Entries taken from a collection:
========
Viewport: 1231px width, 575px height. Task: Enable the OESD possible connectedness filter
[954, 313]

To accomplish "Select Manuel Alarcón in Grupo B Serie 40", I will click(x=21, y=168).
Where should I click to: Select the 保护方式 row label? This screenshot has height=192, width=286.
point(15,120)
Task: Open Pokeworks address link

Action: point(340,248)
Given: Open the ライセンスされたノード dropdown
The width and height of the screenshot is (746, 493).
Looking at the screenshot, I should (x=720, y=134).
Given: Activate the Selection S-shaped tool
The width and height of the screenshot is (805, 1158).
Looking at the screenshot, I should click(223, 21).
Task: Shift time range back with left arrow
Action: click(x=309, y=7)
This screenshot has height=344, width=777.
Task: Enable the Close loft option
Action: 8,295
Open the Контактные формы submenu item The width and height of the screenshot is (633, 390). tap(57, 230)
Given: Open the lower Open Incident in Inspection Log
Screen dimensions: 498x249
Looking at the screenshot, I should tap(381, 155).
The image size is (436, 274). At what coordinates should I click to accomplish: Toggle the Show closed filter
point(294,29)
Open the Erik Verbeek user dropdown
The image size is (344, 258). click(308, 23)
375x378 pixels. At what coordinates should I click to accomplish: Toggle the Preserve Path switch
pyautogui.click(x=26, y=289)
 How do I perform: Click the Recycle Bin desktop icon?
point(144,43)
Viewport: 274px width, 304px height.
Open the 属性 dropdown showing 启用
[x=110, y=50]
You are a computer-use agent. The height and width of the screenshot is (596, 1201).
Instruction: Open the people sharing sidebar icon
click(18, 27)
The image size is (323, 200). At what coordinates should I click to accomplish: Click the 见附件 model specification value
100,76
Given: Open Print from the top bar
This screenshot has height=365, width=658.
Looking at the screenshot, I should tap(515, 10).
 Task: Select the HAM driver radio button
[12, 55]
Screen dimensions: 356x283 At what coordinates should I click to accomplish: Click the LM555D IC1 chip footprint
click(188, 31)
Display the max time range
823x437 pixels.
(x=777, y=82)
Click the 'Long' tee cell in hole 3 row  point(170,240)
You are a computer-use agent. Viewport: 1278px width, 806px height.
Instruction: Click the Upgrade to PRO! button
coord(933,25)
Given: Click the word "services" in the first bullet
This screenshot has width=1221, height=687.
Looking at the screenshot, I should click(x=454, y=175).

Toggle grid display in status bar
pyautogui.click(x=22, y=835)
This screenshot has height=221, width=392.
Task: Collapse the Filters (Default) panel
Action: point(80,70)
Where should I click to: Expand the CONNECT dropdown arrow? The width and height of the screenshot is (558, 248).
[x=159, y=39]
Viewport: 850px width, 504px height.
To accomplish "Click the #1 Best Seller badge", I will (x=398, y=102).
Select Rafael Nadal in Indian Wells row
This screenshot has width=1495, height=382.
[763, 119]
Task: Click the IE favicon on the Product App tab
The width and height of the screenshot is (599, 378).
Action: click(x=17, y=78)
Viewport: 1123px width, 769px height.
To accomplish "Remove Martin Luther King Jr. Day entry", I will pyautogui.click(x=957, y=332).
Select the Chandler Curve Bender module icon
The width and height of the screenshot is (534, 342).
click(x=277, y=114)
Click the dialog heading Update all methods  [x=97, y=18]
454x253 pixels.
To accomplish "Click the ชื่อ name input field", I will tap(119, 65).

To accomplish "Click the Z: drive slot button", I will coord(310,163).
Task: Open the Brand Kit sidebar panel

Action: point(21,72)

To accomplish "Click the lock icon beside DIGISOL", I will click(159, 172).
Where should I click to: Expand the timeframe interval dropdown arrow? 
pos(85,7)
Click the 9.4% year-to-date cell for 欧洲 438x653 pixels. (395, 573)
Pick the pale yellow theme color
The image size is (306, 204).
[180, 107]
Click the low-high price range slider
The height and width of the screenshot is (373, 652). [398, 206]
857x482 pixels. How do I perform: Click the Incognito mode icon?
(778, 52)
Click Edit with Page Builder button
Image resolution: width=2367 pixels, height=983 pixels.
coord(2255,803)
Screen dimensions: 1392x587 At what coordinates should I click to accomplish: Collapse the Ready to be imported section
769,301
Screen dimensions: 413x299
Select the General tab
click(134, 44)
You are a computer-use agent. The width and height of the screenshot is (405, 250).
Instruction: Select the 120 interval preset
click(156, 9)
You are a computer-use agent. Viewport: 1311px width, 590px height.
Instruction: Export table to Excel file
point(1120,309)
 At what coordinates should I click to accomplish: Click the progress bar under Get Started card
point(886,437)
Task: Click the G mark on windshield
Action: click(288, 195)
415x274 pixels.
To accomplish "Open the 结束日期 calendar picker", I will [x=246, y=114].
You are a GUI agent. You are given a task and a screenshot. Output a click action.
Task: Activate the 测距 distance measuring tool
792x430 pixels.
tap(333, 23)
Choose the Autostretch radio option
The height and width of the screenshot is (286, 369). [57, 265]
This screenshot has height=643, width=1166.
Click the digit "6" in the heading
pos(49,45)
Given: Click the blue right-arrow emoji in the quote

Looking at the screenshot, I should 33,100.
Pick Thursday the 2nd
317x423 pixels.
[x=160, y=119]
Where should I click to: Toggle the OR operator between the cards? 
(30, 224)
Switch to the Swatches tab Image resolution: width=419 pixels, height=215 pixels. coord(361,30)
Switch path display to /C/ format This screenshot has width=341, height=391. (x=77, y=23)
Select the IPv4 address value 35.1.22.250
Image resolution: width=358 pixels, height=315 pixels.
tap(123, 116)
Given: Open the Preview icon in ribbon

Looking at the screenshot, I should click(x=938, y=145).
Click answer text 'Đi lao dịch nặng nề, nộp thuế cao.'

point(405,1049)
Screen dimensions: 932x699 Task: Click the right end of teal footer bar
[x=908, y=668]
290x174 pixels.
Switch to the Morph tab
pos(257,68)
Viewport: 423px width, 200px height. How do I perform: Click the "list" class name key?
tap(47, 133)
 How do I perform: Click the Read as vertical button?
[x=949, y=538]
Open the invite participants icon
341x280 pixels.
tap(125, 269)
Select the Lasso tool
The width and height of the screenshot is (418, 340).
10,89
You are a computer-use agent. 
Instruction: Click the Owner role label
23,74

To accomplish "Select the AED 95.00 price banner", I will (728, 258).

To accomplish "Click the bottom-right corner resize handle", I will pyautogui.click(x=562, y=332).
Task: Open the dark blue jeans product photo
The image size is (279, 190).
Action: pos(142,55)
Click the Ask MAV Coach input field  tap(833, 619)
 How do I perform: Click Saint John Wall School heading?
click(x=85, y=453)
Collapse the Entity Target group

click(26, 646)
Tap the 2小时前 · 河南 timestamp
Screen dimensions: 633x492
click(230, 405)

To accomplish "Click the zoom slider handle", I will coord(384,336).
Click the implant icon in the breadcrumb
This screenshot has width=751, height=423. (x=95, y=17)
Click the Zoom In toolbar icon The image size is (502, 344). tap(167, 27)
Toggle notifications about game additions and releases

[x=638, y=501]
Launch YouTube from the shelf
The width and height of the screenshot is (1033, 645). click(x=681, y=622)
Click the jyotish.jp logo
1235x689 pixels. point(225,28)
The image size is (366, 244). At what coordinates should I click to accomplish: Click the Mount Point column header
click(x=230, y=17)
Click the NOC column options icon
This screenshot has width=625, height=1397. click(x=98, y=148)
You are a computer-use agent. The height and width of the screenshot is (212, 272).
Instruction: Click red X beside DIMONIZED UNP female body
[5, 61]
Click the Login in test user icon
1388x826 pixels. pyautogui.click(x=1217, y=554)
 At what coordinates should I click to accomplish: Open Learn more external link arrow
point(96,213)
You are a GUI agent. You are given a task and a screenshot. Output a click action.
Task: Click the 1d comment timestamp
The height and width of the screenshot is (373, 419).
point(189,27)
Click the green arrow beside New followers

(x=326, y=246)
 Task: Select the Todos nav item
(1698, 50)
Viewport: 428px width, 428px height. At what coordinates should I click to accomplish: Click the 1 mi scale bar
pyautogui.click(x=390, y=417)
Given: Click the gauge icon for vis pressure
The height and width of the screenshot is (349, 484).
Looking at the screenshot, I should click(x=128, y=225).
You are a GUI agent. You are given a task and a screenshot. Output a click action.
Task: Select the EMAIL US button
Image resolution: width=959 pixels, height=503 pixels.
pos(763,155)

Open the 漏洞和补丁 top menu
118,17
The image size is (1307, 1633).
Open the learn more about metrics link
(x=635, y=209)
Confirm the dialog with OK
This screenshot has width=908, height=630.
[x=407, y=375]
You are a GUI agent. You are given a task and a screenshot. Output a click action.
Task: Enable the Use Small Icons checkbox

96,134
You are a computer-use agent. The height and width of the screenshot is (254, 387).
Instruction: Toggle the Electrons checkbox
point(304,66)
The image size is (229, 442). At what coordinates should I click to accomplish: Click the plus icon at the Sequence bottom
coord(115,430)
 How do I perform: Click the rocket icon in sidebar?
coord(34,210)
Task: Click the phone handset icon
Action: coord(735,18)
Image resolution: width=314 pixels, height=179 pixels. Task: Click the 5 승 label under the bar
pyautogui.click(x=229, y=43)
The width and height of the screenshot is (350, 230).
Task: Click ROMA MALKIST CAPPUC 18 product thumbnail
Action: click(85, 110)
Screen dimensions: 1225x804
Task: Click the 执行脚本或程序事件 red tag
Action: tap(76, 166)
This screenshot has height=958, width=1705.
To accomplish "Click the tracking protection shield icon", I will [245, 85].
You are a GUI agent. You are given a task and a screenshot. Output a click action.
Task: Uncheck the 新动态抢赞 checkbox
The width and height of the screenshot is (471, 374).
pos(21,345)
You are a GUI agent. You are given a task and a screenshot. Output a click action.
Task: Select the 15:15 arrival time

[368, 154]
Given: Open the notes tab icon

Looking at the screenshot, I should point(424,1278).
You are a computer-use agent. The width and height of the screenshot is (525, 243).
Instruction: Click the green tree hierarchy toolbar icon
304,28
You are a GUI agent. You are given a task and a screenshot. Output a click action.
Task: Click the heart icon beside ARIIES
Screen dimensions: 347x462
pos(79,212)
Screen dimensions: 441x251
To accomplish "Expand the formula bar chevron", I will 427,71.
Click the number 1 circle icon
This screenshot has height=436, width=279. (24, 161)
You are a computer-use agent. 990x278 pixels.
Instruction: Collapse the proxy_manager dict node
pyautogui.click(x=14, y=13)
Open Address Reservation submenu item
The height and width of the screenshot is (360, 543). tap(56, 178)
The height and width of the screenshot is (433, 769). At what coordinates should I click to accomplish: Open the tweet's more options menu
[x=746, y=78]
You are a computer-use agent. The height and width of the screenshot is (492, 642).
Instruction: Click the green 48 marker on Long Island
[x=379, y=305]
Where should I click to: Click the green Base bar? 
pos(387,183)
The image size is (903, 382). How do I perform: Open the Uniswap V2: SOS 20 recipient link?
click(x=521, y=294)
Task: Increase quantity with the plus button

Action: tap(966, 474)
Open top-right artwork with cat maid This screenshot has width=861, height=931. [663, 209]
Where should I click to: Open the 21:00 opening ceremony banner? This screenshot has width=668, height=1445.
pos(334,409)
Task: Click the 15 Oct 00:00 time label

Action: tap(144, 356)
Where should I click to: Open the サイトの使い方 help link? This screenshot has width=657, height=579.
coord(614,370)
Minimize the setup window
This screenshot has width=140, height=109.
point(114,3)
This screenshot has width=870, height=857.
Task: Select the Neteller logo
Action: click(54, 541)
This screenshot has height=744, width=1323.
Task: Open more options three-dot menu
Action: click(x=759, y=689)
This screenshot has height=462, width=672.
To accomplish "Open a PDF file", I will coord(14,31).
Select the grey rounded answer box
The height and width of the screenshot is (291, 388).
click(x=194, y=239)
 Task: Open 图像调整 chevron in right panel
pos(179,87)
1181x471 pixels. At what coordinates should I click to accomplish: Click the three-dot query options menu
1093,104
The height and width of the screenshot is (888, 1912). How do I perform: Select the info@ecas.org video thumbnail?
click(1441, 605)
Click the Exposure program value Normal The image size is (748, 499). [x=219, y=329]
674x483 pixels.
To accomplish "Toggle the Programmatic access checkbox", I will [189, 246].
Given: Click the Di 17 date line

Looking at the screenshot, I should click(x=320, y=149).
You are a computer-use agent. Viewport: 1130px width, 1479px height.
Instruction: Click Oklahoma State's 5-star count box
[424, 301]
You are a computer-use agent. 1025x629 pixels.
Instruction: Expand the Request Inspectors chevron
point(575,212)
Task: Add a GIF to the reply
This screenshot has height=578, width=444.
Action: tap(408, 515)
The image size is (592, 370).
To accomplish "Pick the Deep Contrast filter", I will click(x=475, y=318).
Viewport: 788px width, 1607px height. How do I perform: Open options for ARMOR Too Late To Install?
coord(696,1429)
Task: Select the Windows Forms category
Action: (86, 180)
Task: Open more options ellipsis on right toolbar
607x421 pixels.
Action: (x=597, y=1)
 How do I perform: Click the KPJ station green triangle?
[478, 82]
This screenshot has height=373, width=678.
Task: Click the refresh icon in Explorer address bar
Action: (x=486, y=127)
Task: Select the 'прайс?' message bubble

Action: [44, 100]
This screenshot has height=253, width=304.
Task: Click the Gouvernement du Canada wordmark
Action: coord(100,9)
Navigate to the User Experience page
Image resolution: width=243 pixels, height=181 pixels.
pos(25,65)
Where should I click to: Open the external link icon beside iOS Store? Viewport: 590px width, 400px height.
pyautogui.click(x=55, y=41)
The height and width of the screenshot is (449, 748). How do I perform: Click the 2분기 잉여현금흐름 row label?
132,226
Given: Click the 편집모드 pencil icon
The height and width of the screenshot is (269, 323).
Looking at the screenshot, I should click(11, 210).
========
REQUIREMENT: Would you please filter the lines above and copy every one that includes "input"?

YOUR RESPONSE:
To accomplish "Click the ชื่อ name input field", I will tap(119, 65).
Click the Ask MAV Coach input field  tap(833, 619)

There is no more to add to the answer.